A client asks the nurse for information about how to reduce risk factors for benign prostatic hyperplasia (BPH). Which information should the nurse provide?
Explanation
Choice A reason: This is incorrect because consuming a high protein diet is not a recommended strategy to reduce risk factors for BPH. In fact, some studies have suggested that a high protein intake may increase the risk of BPH by stimulating the production of insulin-like growth factor-1 (IGF-1), which may promote prostate growth.
Choice B reason: This is incorrect because obtaining a prostate-specific antigen blood level test is not a preventive measure for BPH, but rather a diagnostic tool to detect prostate cancer or monitor its treatment. Prostate-specific antigen (PSA) is a protein produced by the prostate gland that can be elevated in both BPH and prostate cancer. However, PSA levels alone cannot distinguish between these two conditions and need to be interpreted along with other factors, such as age, race, family history, and digital rectal examination.
Choice C reason: This is incorrect because taking vitamin supplements is not a proven method to reduce risk factors for BPH. While some vitamins, such as vitamin D and vitamin E, may have some beneficial effects on prostate health, there is not enough evidence to support their use as preventive agents for BPH. Moreover, some vitamins, such as vitamin A and vitamin B6, may have adverse effects on prostate health and increase the risk of BPH or prostate cancer.
Choice D reason: This is correct because increasing physical activity is a helpful way to reduce risk factors for BPH. Physical activity can help maintain a healthy weight, lower blood pressure, improve blood circulation, reduce inflammation, and regulate hormone levels. All of these factors can contribute to preventing or delaying the development of BPH.
Five months following treatment for Herpes zoster (shingles), an older adult client tells the home health nurse of continuing to experience pain where the rash occurred. Which action should the nurse implement?
Explanation
Choice A reason: This is incorrect because performing a complete mental status exam is not a relevant or appropriate action for the nurse to implement. A mental status exam is used to evaluate the client's cognitive, emotional, and behavioral functioning, but it does not address the client's physical pain or its underlying cause.
Choice B reason: This is incorrect because determining if the client has had a shingles vaccination is not a priority or helpful action for the nurse to implement. A shingles vaccination is recommended for people who are 50 years or older to prevent or reduce the severity of shingles, but it does not affect the occurrence or treatment of postherpetic neuralgia, which is a chronic pain condition that can develop after shingles.

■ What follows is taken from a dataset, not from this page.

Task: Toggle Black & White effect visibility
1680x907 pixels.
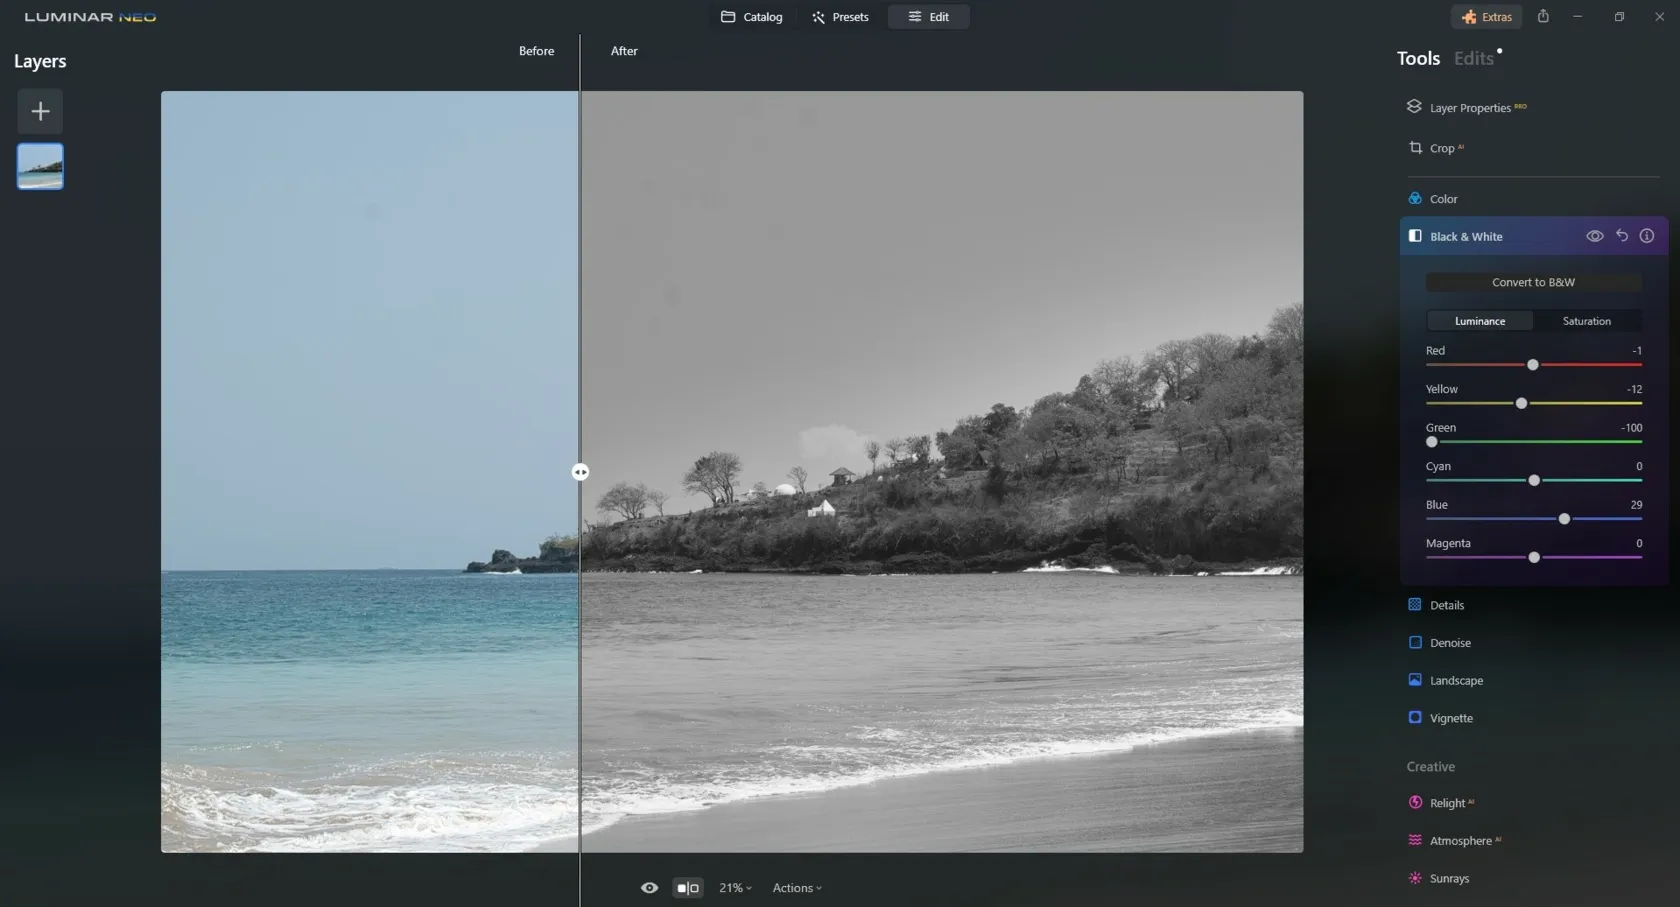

Choice C reason: This is incorrect because teaching the client about phantom pain symptoms is not an accurate or useful action for the nurse to implement. Phantom pain is a type of neuropathic pain that occurs when a person feels pain in a body part that has been amputated or removed. However, this is not the case for the client who has pain in the area where the shingles rash occurred.
Choice D reason: This is correct because completing an assessment of the client's pain is the most important action for the nurse to implement. Pain assessment involves collecting information about the location, intensity, quality, duration, frequency, and aggravating or relieving factors of the pain, as well as its impact on the client's daily activities and quality of life. This can help the nurse identify the cause and severity of the pain, as well as plan and evaluate appropriate interventions.